Emerging market funds play a vital role in diversifying portfolios, particularly for investors with a higher risk tolerance. While these funds have historically shown greater volatility, they can deliver substantial long-term returns when carefully selected.
In this article, we highlight 10 top-performing emerging market funds that have consistently outperformed their peers over the past 1, 3, 5, and 10 years.
To provide a broader perspective, we've also compiled an in-depth report analysing 196 emerging market funds. This comprehensive overview examines performance metrics, sector rankings, and ratings, equipping investors with crucial insights for making well-informed investment decisions.
Emerging Markets Fund Performance Summary
The emerging markets investment landscape offers a rich tapestry of opportunities for investors seeking exposure to rapidly developing economies. Our comprehensive analysis encompassed 196 funds spanning three key sectors: the IA Global Emerging Market Sector, the IA India/Indian Subcontinent Sector, and the IA Latin America Sector.
Among the 196 Emerging Markets funds evaluated, 33 (15.8%) achieved top-tier ratings of 4 or 5 stars. These top performing funds have demonstrated consistent strength and reliability outperforming the majority of their sector peers over the various time frames. 41 funds received a moderate 3 star rating, indicating steady performance with returns similar to the sector average.
More than half (63.3%) of these funds struggled to consistently outperform their peers. Specifically, 68 funds received a 1-star rating, and 56 earned a 2-star rating, indicating poor performance over 1, 3, 5, and 10 years.
This performance distribution underscores the importance of careful fund selection, particularly with emerging market funds which are often highly volatile.
For an in-depth analysis of all 196 emerging market funds across 3 sectors, including detailed performance data, sector rankings, and ratings over 1, 3, 5, and 10 years, download the full PDF analysis.
How Yodelar Rates Fund Performance
Emerging Market Investment Sectors Defined
For this report, we analysed 196 emerging market funds across 3 different sectors, each sector with differing criteria of emerging market funds.
IA Global Emerging Market Sector
The Investment Association's (IA) Global Emerging Markets sector comprises funds that invest at least 80% of their assets in equities from countries classified as emerging markets, according to benchmarks like the FTSE or MSCI Emerging Markets indices. These funds aim to capitalise on the growth potential of developing economies, although they may also include a limited allocation (up to 20%) to frontier markets, which are less financially mature markets such as Vietnam.
The sector excludes funds focused solely on frontier markets or specific regions within emerging markets, categorising them instead as Specialist funds. Additionally, companies primarily based in emerging markets but listed on developed market exchanges are considered non-core and may only be included within the 20% allocation.

[Records from a dataset]
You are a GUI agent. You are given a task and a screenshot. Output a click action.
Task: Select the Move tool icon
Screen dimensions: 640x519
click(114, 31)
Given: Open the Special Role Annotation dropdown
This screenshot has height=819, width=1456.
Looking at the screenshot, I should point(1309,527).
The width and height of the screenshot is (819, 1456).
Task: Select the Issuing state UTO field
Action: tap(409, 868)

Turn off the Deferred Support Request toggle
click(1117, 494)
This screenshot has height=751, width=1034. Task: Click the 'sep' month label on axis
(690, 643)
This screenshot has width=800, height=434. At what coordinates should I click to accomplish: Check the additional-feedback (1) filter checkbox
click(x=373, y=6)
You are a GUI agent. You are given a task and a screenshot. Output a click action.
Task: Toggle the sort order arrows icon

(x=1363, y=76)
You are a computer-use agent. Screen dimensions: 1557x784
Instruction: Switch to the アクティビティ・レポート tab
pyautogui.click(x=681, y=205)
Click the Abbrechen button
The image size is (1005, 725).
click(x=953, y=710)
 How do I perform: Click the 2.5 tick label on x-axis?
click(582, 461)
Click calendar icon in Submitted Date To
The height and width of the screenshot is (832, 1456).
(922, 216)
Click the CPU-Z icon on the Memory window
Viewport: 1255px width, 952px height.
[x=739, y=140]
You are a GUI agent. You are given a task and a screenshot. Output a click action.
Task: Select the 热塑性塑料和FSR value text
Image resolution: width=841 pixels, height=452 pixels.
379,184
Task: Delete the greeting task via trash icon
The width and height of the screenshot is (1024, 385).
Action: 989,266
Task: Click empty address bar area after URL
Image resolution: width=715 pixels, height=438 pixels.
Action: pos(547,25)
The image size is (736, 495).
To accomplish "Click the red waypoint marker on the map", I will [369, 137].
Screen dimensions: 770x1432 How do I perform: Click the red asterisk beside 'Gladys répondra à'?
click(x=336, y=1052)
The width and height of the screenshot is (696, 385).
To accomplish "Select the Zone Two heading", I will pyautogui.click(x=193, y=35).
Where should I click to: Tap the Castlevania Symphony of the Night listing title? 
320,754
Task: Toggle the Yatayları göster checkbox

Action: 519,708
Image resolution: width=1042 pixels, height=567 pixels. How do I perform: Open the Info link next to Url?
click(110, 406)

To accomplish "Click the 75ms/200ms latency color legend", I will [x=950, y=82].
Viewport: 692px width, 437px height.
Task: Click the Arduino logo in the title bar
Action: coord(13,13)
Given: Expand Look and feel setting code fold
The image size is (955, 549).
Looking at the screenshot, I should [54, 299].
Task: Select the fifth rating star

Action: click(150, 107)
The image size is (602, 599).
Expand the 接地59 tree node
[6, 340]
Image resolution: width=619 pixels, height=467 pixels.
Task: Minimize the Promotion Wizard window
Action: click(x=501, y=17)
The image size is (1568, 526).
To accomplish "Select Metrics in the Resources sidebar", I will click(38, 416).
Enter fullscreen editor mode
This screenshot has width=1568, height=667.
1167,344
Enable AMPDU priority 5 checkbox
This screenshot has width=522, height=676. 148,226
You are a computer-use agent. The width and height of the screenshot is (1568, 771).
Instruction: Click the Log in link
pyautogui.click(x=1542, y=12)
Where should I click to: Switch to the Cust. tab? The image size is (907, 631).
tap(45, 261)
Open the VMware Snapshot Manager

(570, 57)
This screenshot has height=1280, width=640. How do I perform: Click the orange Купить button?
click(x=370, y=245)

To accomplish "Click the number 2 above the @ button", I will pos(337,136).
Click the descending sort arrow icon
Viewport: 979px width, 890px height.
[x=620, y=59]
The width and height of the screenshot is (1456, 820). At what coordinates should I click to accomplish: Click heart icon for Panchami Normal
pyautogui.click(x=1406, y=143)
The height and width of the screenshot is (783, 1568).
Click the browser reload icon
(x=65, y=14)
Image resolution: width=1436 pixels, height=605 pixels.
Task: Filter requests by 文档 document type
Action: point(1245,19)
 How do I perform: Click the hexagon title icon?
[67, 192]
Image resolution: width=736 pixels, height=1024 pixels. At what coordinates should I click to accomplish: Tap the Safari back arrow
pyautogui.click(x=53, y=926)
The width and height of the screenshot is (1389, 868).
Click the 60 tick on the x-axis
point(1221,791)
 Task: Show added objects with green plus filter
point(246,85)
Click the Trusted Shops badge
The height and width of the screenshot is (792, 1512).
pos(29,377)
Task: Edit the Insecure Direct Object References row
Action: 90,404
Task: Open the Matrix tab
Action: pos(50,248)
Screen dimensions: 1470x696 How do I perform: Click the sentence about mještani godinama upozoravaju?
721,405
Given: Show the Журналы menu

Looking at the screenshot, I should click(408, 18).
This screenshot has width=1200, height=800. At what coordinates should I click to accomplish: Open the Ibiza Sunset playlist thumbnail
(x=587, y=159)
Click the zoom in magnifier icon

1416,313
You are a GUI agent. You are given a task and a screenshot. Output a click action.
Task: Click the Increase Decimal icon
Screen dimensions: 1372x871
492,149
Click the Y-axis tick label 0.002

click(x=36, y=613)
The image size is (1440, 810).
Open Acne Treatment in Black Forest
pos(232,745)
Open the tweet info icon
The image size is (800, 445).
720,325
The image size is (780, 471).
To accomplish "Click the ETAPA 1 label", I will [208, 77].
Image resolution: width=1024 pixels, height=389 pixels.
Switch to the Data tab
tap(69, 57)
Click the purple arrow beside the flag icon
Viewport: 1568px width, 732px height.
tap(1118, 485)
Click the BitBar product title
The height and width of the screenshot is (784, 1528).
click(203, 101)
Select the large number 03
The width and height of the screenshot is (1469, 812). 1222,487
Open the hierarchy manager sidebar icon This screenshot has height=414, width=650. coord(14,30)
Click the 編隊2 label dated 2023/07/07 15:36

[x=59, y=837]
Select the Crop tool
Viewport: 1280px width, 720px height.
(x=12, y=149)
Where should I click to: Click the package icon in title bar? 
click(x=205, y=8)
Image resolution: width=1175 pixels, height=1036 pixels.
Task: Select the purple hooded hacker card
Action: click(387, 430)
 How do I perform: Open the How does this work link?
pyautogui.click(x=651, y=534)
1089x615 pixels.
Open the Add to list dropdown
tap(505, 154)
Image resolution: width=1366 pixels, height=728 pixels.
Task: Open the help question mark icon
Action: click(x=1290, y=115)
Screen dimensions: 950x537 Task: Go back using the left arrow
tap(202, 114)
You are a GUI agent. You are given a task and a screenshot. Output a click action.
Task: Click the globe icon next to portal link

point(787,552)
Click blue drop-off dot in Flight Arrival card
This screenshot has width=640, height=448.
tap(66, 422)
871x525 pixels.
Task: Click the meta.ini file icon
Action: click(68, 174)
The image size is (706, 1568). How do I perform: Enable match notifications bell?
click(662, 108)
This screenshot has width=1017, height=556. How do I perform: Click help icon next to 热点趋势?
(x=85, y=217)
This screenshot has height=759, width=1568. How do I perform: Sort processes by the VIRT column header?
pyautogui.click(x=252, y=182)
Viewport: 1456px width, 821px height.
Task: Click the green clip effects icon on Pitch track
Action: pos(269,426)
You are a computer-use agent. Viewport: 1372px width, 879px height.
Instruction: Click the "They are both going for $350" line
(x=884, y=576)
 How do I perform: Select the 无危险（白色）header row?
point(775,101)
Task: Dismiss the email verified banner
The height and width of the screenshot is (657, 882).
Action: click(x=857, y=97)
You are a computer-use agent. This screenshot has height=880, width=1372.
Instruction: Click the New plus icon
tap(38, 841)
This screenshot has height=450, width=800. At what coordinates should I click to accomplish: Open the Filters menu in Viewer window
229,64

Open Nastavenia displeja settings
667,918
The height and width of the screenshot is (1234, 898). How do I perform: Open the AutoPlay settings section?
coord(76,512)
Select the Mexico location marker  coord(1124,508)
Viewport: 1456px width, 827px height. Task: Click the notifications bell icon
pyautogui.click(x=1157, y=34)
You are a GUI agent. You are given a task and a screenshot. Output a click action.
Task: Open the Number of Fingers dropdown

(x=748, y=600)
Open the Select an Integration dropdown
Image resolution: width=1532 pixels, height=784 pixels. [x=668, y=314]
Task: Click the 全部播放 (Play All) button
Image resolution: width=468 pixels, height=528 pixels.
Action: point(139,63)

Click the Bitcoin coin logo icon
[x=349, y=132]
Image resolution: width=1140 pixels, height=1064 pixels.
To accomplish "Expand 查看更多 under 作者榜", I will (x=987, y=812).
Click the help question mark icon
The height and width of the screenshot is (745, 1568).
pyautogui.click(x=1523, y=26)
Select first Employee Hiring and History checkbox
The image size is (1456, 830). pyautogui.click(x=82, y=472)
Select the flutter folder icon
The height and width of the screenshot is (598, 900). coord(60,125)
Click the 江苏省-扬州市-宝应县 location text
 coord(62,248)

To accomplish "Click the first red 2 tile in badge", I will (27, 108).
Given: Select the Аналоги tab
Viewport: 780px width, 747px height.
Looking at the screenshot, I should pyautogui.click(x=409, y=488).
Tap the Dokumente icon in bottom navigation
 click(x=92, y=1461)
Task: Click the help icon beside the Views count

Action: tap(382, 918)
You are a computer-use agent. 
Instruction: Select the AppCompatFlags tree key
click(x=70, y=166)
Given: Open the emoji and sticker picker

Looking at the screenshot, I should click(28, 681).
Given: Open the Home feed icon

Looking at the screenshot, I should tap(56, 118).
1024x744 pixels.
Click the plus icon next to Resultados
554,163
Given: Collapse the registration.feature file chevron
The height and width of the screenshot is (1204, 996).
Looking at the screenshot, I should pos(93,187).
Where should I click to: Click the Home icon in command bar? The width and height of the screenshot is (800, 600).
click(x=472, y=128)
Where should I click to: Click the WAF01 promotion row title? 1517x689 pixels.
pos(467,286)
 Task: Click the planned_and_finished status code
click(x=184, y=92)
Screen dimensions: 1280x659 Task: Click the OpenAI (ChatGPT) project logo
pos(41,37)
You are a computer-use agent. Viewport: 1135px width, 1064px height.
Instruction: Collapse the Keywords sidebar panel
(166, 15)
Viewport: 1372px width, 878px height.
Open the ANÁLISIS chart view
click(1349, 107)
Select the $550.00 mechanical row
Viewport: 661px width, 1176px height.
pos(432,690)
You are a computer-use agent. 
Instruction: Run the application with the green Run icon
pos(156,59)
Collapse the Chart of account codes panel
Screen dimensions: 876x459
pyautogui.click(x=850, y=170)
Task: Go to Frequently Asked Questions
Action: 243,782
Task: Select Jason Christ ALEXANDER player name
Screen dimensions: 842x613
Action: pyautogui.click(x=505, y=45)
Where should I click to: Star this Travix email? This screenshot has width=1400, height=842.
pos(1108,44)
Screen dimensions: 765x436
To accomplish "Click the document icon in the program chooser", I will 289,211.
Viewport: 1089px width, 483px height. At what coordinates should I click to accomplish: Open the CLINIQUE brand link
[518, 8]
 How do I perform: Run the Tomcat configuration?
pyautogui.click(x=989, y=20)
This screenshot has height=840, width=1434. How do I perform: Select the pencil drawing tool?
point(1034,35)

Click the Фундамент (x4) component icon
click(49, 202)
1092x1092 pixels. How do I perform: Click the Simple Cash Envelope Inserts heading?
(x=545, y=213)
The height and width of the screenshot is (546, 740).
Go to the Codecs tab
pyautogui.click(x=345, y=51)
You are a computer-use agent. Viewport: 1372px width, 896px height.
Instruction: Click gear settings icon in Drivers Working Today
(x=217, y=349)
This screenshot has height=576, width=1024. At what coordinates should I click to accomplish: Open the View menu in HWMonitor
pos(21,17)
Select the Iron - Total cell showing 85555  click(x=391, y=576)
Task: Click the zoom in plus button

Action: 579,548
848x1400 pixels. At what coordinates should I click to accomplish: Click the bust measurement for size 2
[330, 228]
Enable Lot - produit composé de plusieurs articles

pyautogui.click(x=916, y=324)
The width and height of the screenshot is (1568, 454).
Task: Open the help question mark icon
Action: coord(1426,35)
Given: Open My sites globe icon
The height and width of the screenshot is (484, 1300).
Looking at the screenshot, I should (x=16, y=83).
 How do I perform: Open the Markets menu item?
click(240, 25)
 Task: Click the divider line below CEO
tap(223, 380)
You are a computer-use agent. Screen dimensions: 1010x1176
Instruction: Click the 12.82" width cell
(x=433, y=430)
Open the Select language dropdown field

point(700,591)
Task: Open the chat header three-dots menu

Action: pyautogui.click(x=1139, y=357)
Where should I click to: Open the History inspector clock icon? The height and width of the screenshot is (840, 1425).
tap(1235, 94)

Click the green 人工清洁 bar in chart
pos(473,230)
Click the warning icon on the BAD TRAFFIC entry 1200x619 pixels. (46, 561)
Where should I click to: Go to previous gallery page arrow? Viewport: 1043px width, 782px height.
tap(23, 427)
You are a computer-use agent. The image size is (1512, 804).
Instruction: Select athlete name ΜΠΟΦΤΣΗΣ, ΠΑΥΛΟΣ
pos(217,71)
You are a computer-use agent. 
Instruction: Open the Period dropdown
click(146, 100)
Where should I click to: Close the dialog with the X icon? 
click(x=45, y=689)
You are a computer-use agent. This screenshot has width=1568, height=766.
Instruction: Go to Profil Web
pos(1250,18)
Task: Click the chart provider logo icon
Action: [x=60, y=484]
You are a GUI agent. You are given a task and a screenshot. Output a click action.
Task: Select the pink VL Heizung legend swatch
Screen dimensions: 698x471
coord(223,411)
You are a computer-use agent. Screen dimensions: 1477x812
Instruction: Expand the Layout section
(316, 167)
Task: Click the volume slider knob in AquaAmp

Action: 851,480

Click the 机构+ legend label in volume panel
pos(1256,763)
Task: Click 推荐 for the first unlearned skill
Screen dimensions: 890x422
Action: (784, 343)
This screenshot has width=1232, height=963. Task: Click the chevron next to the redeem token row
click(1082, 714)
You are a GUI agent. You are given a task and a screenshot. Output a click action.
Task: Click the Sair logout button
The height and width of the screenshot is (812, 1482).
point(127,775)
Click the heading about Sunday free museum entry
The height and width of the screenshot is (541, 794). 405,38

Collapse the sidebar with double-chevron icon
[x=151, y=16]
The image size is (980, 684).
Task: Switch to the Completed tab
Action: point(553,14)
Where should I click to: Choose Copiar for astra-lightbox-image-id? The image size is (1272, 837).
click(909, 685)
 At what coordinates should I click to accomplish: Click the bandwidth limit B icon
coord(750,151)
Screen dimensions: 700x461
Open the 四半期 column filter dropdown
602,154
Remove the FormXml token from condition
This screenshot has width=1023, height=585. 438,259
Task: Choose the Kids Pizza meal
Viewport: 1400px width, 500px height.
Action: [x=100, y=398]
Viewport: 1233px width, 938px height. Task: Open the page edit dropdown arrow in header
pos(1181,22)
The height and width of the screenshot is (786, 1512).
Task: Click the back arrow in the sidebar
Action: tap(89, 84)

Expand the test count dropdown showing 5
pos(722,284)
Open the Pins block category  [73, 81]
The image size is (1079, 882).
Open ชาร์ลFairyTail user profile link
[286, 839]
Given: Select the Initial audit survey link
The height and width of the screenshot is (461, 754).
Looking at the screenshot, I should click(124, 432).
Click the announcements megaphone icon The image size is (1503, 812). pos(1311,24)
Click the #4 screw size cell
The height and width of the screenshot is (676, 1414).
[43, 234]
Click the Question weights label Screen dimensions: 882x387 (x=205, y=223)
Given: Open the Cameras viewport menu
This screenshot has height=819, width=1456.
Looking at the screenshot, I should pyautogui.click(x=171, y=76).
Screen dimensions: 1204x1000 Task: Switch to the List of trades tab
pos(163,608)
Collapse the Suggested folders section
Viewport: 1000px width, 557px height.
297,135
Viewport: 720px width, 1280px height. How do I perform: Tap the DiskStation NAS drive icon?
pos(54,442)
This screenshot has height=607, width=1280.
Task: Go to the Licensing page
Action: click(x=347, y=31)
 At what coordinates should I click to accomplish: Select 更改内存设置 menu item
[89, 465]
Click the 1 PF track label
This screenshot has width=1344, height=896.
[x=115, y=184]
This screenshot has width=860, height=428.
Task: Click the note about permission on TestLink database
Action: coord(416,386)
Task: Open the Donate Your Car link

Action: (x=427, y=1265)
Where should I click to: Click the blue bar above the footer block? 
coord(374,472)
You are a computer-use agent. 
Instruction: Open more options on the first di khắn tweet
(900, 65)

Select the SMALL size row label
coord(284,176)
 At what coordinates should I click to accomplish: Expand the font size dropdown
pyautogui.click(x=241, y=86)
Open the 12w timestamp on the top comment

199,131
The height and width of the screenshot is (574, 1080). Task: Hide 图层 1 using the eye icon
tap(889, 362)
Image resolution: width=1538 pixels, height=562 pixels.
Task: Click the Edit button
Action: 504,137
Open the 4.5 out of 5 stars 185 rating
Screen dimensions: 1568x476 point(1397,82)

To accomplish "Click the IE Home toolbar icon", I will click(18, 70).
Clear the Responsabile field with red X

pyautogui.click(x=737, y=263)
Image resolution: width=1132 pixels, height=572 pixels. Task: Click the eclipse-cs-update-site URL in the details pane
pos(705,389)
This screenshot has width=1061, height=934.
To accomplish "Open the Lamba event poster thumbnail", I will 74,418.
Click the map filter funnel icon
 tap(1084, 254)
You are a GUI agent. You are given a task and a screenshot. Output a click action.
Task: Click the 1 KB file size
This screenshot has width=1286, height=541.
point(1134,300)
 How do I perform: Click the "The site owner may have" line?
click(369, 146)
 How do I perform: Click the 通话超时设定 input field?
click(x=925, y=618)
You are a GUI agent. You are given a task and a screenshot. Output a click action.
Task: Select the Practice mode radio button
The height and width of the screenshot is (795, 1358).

What to work on>
Decide whether each statement agrees with the emerging market funds text, and for each give yes or no plus the deciding words from the text, quoted exactly. 1. Of the 196 funds, 33 got a rating of 4 or 5 stars. 2. Fifty-six funds got a 1-star rating. 3. Funds in the IA Global Emerging Markets sector may put up to 20% of their assets in frontier markets. These entries come from a separate source and are unrelated to the emerging market funds text.

Task result>
1. Yes: "Among the 196 Emerging Markets funds evaluated, 33 (15.8%) achieved top-tier ratings of 4 or 5 stars."
2. No: "68 funds received a 1-star rating, and 56 earned a 2-star rating"
3. Yes: "they may also include a limited allocation (up to 20%) to frontier markets"